__SOURCE MATERIAL__.
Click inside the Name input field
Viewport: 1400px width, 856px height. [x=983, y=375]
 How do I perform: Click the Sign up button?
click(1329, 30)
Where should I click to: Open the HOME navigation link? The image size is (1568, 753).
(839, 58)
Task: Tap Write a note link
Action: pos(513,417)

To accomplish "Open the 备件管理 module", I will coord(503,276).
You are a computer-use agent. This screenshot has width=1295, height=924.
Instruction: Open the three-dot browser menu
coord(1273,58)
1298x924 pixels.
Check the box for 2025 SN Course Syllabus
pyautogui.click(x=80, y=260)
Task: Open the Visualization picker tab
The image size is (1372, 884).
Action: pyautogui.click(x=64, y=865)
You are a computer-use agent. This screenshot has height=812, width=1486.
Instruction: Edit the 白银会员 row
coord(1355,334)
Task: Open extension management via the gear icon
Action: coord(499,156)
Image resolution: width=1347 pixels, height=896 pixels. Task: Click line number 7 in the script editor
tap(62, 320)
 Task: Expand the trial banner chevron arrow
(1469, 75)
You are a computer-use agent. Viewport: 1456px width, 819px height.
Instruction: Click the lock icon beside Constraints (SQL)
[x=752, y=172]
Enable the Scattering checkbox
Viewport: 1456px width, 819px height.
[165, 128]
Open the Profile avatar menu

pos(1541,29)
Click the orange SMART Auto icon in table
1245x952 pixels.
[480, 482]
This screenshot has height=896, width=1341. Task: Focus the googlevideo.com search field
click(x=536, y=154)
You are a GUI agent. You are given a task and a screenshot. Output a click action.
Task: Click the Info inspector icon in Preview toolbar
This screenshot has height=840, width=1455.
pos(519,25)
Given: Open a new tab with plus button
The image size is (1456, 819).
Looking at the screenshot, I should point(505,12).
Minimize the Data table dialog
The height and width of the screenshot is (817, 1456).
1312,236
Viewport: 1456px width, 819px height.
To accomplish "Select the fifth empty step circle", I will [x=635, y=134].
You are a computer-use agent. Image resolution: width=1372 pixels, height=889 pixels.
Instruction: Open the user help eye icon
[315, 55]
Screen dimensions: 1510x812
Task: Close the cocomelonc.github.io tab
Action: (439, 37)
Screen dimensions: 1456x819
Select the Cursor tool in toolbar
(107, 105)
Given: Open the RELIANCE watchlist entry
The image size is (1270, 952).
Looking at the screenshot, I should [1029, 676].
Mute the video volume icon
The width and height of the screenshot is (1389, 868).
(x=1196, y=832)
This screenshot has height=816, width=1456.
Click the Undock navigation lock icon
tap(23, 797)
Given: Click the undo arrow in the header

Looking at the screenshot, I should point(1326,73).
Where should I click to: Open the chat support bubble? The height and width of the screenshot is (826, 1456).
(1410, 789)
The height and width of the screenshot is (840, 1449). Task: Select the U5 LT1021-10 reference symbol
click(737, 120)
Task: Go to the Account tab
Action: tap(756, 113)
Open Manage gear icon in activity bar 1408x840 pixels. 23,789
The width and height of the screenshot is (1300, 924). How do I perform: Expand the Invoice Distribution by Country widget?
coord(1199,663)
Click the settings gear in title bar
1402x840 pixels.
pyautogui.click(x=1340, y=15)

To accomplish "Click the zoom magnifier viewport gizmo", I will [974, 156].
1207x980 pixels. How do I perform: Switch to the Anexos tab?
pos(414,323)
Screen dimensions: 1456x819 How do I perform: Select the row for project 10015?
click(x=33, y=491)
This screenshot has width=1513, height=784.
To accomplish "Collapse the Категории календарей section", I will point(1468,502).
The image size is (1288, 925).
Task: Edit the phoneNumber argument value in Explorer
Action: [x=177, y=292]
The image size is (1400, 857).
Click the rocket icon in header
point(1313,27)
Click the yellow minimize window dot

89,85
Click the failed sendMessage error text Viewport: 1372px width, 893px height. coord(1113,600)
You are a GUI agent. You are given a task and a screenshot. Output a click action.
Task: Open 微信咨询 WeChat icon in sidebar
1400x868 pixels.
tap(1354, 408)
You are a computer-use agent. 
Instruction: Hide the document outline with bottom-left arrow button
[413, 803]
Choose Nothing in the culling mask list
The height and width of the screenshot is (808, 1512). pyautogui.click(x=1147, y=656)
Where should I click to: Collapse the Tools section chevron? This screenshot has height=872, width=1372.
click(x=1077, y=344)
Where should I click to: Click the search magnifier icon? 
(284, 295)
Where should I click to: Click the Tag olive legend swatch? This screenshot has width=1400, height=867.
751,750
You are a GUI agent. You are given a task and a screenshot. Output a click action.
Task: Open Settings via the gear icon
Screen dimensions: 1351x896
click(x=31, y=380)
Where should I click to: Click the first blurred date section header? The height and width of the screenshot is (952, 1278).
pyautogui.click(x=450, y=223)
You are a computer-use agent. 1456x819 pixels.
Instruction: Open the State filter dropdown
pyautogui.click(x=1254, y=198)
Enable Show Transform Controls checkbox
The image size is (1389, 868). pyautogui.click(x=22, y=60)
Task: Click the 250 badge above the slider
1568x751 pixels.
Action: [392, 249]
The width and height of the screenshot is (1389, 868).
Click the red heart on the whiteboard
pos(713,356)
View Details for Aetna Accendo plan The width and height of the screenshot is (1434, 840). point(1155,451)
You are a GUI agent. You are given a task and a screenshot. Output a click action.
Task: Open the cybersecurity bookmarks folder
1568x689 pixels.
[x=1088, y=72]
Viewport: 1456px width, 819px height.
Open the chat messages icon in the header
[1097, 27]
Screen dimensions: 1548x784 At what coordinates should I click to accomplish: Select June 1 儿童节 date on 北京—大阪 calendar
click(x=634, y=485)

__EXERCISE BRIEF__. In the data above, which lines lie between the line with "Screen dimensions: 1456x819 How" and the line with "Task: Open Settings via the gear icon", inclusive? Print those lines exactly and nothing else.

__THE ANSWER__.
Screen dimensions: 1456x819 How do I perform: Select the row for project 10015?
click(x=33, y=491)
This screenshot has width=1513, height=784.
To accomplish "Collapse the Категории календарей section", I will point(1468,502).
The image size is (1288, 925).
Task: Edit the phoneNumber argument value in Explorer
Action: [x=177, y=292]
The image size is (1400, 857).
Click the rocket icon in header
point(1313,27)
Click the yellow minimize window dot

89,85
Click the failed sendMessage error text Viewport: 1372px width, 893px height. coord(1113,600)
You are a GUI agent. You are given a task and a screenshot. Output a click action.
Task: Open 微信咨询 WeChat icon in sidebar
1400x868 pixels.
tap(1354, 408)
You are a computer-use agent. 
Instruction: Hide the document outline with bottom-left arrow button
[413, 803]
Choose Nothing in the culling mask list
The height and width of the screenshot is (808, 1512). pyautogui.click(x=1147, y=656)
Where should I click to: Collapse the Tools section chevron? This screenshot has height=872, width=1372.
click(x=1077, y=344)
Where should I click to: Click the search magnifier icon? 
(284, 295)
Where should I click to: Click the Tag olive legend swatch? This screenshot has width=1400, height=867.
751,750
You are a GUI agent. You are given a task and a screenshot. Output a click action.
Task: Open Settings via the gear icon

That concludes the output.